Google é condenado a pagar R$ 13 mil a homem fotografado pelado no Street View

O Google foi condenado a pagar uma indenização equivalente a R$ 13 mil a um homem fotografado nu no quintal de sua própria casa pelo serviço Street View. O flagrante ocorreu enquanto ele estava de costas, no quintal de uma residência localizada na Província de Buenos Aires, uma das regiões mais populosas da Argentina.

O registro foi captado por um dos carros da gigante de buscas e posteriormente publicado por um veículo de notícias local em 28 de novembro de 2017, como uma curiosidade envolvendo o Google Maps. A imagem mostrava o homem de costas, nu, atrás de um muro baixo.

Sentindo-se exposto, o homem entrou com uma ação judicial contra o Google, argumentando que a captura representava uma “intrusão arbitrária em sua privacidade” e também na de sua família. A defesa alegou que o registro feriu sua dignidade e foi feito sem qualquer tipo de consentimento.

Homem é flagrado pelado pela câmera do Google Street View. (Fonte: Getty Images)

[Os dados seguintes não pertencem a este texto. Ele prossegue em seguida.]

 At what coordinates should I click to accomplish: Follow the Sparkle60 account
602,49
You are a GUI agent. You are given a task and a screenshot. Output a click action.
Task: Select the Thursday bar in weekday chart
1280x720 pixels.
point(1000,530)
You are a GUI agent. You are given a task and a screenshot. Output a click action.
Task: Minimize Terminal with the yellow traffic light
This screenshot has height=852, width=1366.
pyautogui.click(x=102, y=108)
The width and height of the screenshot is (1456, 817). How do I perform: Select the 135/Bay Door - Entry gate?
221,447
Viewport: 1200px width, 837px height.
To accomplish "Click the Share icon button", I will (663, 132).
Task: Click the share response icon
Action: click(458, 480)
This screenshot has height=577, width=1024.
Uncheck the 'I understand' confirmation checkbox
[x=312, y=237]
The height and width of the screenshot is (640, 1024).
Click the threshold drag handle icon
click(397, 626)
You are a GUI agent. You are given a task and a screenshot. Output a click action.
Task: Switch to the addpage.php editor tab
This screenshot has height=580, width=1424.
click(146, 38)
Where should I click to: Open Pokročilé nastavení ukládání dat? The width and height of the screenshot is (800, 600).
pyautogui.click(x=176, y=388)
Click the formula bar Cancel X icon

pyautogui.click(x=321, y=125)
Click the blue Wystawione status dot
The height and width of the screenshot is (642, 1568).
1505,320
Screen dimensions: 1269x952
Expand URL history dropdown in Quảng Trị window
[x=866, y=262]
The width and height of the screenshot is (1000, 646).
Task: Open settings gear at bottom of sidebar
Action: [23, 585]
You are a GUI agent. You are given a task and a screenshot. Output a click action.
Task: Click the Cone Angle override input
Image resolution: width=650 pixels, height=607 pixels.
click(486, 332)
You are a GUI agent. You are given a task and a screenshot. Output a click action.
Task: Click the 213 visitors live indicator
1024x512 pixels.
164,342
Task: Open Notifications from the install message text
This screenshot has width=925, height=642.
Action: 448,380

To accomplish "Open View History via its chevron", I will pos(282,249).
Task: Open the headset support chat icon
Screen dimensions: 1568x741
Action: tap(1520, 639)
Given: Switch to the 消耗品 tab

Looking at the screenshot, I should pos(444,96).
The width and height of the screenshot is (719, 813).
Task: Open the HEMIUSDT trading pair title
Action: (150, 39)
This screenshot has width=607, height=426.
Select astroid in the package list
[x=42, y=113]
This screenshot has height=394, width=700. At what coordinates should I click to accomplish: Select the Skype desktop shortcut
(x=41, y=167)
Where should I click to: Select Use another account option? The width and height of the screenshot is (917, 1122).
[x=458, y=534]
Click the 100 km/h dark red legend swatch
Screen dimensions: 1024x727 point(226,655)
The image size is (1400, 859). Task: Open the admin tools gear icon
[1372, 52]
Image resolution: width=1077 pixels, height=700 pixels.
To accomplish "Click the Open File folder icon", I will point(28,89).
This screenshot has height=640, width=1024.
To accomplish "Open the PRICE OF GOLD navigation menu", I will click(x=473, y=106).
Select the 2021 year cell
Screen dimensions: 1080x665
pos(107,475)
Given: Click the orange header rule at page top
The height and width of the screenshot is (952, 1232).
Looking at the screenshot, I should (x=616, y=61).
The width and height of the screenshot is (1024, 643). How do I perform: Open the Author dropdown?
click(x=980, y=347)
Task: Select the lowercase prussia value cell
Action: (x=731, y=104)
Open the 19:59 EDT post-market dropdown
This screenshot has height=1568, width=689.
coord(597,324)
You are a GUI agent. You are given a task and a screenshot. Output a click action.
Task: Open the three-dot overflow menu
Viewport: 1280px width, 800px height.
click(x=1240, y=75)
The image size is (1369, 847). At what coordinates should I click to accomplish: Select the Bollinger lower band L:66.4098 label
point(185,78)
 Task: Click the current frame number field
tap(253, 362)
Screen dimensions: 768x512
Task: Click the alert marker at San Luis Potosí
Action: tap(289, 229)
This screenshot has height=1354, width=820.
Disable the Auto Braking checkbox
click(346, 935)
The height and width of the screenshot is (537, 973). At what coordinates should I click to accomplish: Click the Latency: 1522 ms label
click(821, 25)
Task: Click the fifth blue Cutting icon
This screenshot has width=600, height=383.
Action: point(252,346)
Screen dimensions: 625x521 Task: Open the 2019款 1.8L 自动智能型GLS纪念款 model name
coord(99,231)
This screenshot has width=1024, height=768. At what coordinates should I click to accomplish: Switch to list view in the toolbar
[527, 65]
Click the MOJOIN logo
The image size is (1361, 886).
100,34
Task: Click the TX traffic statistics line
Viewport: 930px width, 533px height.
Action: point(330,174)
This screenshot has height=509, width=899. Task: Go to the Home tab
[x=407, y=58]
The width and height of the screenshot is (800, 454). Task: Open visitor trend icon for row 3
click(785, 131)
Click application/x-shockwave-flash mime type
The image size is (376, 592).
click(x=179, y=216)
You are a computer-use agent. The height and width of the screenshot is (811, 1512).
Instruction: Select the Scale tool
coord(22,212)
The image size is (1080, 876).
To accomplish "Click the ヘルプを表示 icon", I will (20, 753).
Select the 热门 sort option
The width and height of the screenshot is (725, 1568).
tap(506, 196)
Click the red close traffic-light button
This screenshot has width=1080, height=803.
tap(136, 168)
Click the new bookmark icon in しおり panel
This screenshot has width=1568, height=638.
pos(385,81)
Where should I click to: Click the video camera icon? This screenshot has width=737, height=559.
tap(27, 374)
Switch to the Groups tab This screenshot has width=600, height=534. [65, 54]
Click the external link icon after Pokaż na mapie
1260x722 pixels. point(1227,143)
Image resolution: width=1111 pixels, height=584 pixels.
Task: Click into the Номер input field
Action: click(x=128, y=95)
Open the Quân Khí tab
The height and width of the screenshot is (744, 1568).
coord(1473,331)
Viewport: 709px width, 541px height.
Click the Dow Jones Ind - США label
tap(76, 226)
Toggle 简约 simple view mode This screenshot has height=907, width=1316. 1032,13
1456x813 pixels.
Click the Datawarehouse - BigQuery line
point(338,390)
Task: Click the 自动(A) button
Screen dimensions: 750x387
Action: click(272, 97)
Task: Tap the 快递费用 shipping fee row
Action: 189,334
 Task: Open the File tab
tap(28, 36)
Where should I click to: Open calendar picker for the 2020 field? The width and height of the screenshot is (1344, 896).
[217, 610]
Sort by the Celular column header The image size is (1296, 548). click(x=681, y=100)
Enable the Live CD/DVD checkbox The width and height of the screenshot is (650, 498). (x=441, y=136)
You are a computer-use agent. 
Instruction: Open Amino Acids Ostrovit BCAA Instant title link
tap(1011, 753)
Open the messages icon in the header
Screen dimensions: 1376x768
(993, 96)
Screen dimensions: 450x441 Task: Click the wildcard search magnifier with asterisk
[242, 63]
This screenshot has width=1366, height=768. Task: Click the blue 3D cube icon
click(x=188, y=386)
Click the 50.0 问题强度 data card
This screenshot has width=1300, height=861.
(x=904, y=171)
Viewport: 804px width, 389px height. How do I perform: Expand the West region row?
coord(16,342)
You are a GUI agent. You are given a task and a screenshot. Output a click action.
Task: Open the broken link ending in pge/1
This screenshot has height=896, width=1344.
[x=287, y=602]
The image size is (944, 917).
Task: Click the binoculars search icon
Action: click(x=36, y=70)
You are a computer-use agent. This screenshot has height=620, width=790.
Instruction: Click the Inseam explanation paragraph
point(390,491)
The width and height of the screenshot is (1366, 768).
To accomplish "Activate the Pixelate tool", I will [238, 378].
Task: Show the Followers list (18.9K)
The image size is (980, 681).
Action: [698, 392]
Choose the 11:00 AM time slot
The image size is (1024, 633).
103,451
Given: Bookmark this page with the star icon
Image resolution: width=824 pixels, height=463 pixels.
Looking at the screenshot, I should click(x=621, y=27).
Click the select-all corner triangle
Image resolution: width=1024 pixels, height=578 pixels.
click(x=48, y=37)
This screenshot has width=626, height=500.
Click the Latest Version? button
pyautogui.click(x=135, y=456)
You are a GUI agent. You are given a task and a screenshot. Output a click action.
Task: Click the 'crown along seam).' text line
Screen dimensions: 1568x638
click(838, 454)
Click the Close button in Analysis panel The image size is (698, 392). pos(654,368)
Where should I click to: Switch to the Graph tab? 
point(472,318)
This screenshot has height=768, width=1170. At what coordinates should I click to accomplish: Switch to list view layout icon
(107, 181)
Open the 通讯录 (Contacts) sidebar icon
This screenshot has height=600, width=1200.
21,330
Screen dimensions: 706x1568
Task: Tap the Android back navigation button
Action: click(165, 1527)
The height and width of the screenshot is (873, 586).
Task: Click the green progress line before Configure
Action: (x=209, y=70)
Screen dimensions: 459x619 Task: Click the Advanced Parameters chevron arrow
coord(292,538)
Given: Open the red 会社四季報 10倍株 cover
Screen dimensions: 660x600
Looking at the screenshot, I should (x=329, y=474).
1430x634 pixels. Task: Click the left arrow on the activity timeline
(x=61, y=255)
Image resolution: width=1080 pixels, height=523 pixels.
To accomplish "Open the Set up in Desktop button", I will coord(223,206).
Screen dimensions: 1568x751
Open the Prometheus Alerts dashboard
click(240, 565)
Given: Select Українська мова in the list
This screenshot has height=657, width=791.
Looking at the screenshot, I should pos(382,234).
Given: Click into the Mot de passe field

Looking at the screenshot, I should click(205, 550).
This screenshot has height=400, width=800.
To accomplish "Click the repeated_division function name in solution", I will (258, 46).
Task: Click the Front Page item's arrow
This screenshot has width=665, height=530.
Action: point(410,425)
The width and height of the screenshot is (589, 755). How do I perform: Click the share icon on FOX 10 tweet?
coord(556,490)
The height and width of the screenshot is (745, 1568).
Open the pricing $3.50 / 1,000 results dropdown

Google responsabiliza o próprio homem

Em sua defesa, o Google argumentou que a responsabilidade era do próprio indivíduo, que teria optado por circular desnudo em um local parcialmente visível. A empresa também afirmou que a imagem não permitiria sua identificação.

O Google Street View aplica desfocagem em rostos e placas de veículos por padrão, mas não realiza o mesmo em casos de pessoas não identificáveis, como quando estão de costas ou com o rosto coberto. Além disso, o serviço oferece ferramentas de privacidade para solicitar a remoção de imagens sensíveis.

Justiça inicialmente rejeitou o caso

O juiz da primeira instância rejeitou a ação, alegando que o autor da foto teria adotado uma “conduta imoral” e que os verdadeiros prejudicados seriam os vizinhos expostos à cena.

Decisão final: Google deve pagar

Apesar disso, em 29 de maio de 2025, o Tribunal Nacional de Apelações Cívicas da Capital Federal reformou a decisão e determinou que o Google pague 3 milhões de pesos argentinos (R$ 13 mil, na cotação atual), além das despesas judiciais.

Para o juiz da apelação, “não há dúvidas de que esse caso representa uma clara invasão arbitrária à privacidade de uma pessoa”.